WORK ORDER. In the entries that follow, find the line containing "Cancellations & Refunds (190, 2173)", then output exactly every line from the first through that one.

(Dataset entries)
● ● ● ● ●
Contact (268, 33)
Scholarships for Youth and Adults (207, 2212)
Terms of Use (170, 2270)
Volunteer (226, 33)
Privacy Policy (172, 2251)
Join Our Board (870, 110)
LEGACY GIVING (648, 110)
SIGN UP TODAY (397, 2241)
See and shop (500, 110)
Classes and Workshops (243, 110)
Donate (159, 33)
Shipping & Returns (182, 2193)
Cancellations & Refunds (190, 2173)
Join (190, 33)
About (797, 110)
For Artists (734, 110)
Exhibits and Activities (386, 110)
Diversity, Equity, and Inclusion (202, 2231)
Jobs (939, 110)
● ● ● ● ●
RESPONSE BELOW.
Contact (268, 33)
Scholarships for Youth and Adults (207, 2212)
Terms of Use (170, 2270)
Volunteer (226, 33)
Privacy Policy (172, 2251)
Join Our Board (870, 110)
LEGACY GIVING (648, 110)
SIGN UP TODAY (397, 2241)
See and shop (500, 110)
Classes and Workshops (243, 110)
Donate (159, 33)
Shipping & Returns (182, 2193)
Cancellations & Refunds (190, 2173)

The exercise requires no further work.